Task to carry out »
Reproduce the lines of the records verbatim, from the line containing "This screenshot has width=227, height=170." through the line containing "Action: (88, 42)", and omit the pictures from your answer.

Given entries »

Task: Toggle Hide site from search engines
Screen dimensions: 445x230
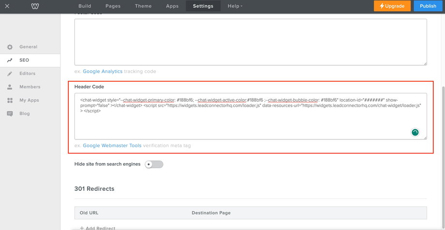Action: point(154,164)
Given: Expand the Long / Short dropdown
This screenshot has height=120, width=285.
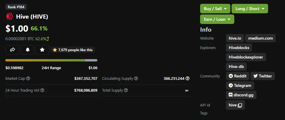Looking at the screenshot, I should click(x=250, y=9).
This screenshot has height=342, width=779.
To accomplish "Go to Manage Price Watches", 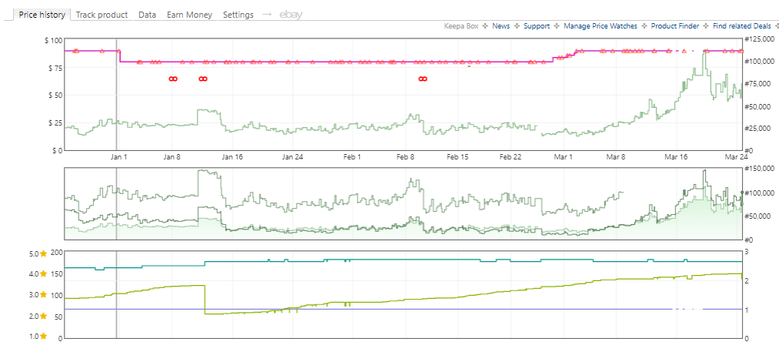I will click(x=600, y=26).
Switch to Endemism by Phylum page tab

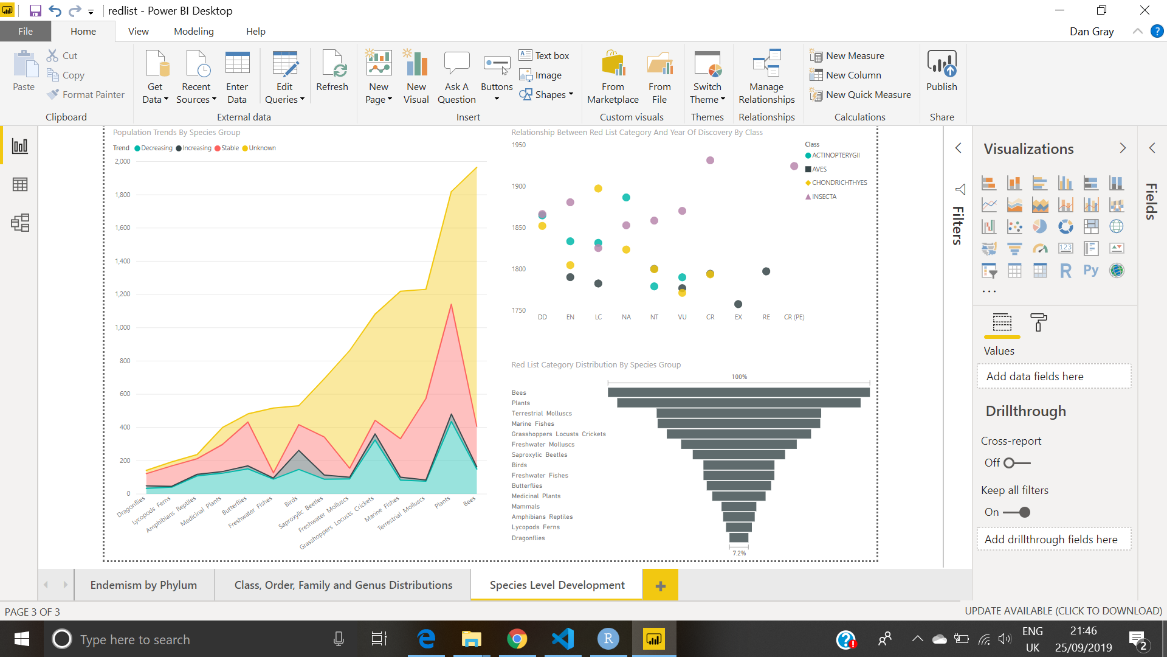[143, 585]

...

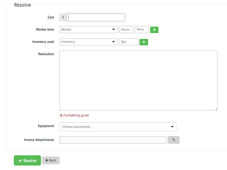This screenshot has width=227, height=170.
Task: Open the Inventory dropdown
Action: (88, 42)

Exercise answer »
This screenshot has width=227, height=170.
Task: Open the Inventory dropdown
Action: (88, 42)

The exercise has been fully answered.